1,25D(3) differentially suppresses bladder cancer cell migration and invasion through the induction of miR-101-3p

Metastasis is the major cause of bladder cancer death. 1,25D(3), the active metabolite of vitamin D, has shown anti-metastasis activity in several cancer model systems. However, the role of 1,25D(3) in migration and invasion in bladder cancer is unknown. To investigate whether 1,25D(3) affects migration and invasion, four human bladder cell lines with different reported invasiveness were selected: low-invasive T24 and 253J cells and highly invasive 253J-BV and TCCSUP cells.

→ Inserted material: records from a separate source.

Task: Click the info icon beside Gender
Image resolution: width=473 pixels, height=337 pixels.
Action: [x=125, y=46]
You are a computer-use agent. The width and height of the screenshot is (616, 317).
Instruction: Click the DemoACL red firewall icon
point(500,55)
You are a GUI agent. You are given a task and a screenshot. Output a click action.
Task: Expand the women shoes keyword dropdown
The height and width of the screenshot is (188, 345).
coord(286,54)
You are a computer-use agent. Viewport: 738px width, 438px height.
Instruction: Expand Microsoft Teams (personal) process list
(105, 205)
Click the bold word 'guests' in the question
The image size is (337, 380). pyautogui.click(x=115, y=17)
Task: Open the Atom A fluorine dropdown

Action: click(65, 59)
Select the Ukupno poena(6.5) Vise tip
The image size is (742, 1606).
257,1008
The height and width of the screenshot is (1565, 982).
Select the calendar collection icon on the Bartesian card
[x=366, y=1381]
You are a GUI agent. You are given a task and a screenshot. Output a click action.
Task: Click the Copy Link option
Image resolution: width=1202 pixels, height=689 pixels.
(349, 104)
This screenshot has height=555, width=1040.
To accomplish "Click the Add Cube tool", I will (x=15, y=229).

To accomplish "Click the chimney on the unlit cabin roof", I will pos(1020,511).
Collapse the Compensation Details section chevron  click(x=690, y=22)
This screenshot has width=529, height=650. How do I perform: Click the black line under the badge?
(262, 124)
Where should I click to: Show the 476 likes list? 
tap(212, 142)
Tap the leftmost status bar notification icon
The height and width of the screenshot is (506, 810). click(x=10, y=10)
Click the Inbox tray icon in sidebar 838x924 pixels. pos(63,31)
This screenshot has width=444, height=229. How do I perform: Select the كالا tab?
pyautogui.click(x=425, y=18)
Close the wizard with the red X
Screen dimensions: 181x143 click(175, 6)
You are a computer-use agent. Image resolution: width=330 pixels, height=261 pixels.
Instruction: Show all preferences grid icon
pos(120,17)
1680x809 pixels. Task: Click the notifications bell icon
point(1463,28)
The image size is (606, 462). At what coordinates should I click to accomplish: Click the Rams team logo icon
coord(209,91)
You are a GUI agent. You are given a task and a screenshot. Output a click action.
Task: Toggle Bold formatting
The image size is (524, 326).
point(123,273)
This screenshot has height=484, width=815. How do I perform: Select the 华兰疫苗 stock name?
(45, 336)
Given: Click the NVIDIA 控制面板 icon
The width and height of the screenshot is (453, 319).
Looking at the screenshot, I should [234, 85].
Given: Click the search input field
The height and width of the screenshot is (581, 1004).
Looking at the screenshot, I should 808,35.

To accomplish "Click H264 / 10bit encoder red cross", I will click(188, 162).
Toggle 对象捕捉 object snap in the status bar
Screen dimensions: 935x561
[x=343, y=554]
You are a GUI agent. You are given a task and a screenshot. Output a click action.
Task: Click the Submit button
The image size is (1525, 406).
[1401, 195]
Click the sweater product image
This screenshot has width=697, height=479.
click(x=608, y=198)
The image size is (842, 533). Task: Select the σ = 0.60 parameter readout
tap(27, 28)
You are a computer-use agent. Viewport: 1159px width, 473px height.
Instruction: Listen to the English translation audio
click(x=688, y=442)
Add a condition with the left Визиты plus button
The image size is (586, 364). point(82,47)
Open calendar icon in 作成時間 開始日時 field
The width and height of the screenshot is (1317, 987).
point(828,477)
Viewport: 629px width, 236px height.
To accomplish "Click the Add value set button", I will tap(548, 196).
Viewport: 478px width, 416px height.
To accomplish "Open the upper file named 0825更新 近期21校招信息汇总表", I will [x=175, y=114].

All of the four bladder cancer cells express endogenous and inducible vitamin D receptor (VDR) as examined by immunoblot analysis. 1,25D(3) had no effect on the proliferation of bladder cancer cells as assessed by MTT assay. In contrast, 1,25D(3) suppressed migration and invasion in the more invasive 253J-BV and TCCSUP cells, but not in the low-invasive 253J and T24 cells using “wound” healing, chemotactic migration and Matrigel-based invasion assays. 1,25D(3) promoted the expression of miR-101-3p and miR-126-3p in 253J-BV cells as examined by qRT-PCR. miR-101-3p inhibitor partially abrogated and pre-miR-101-3p further suppressed the inhibition of 1,25D(3) on migration and invasion in 253J-BV cells. Further, 1,25D(3) enhanced VDR recruitment to the promoter region of miR-101-3p using ChIP-qPCR assay. 1,25D(3) enhanced the promoter activity of miR-101-3p as evaluated by luciferase reporter assay. Taken together, 1,25D(3) suppresses bladder cancer cell migration and invasion in two invasive/migration competent lines but not in two less invasive/motile lines, which is partially through the induction of miR-101-3p expression at the transcriptional level.